Coin Flipping and Causal Links
The introduction of this paper makes the excellent point that while everyone seems to have an opinion on Buffett's investing style, there has been little rigorous empirical analysis that explains his performance. The most common debate is between technical investors who write Buffett off as a statistical anomaly told in the tale of the coin flipping contest, and Buffett's counter to that argument told in the tale of the village of expert coin flippers.
The coin flipping thought experiment starts with a stadium full of people flipping coins. Each time, those that flip tails are eliminated, narrowing it down to the "best" coin flipper who consistently land on heads. As the participants are narrowed down, our brain's desire to search out cause and effect leads us to praise and admire the coin flippers that advance as experts who know some secret about coin flipping. These experts would go on to write books, setup websites and give seminars about how you too could be an expert coin flipper. This despite the fact that we know there is no secret to coin flipping, it is a matter of simple probabilities. In every stadium, there will be that improbable anomaly that flips heads 30 times in a row (statistically it works out to about 1 in 1.07 billion will flip 30 heads in a row).
Buffett's counter to this is to take this same stadium and its participants, but the coin flippers who won year after year came from a particular town. Eventually, you would go out to this town and see if you could find a causal link between the coin flipping performance and the habits of the people from this particular town. He then goes on to point out that the disciples of Ben Graham and his school of value investing, some 20 fund managers, have all outperformed the market over a long period of time.

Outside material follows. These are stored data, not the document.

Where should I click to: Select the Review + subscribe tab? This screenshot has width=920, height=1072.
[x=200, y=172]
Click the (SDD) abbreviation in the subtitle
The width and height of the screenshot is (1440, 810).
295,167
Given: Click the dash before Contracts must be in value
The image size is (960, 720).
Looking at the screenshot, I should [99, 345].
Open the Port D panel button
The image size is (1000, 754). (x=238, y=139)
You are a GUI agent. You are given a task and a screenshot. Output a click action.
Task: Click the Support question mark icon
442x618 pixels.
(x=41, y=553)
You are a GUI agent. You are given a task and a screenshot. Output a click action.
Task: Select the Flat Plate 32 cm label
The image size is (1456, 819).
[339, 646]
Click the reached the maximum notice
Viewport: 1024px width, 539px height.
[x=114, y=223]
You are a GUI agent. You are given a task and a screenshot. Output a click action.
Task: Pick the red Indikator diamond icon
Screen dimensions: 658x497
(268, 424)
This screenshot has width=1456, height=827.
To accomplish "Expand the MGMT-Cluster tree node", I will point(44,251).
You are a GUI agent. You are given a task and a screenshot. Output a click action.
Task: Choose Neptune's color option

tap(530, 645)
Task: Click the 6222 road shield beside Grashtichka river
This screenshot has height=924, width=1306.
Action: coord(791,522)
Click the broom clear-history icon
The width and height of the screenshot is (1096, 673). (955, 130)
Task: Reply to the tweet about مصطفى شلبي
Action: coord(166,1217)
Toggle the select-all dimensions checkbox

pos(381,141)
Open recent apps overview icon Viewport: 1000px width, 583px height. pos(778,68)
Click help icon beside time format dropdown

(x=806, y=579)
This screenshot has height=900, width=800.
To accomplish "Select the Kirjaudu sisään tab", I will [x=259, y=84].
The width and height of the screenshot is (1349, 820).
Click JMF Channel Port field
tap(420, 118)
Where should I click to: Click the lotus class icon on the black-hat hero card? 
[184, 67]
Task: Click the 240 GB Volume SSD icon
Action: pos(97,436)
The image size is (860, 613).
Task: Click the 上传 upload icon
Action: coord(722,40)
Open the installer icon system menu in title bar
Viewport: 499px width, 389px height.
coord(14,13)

Whichever side of the debate you find more convincing, Buffett has the ultimate trump card that he throws down from time to time; his wallet says he's right.
How Did Buffett Do It?
This paper is quick to praise Buffett and make clear the goal isn't to be a Monday morning quarterback 30 years later. But it does go on to find that almost all of Buffett's return can be attributed to Buffett's use of leverage and betting-against-beta and quality factors. From the abstract:
We estimate that Berkshire's average leverage is about 1.6-to-1 and that it relies on unusually low-cost and stable sources of financing. Berkshire's returns can thus largely be explained by the use of leverage combined with a focus on cheap, safe, quality stocks.It will be news to many investors that Buffett's Sharpe Ratio, which is return per unit of risk, is 0.76. This is much better than S&P 500's Sharpe Ratio of 0.39, but still means that for every 1% of return, there is more than 1% of volatility in his portfolio. With 0.76 being an achievable Sharpe Ratio, Buffett's use of leverage is a key factor in boosting his overall return.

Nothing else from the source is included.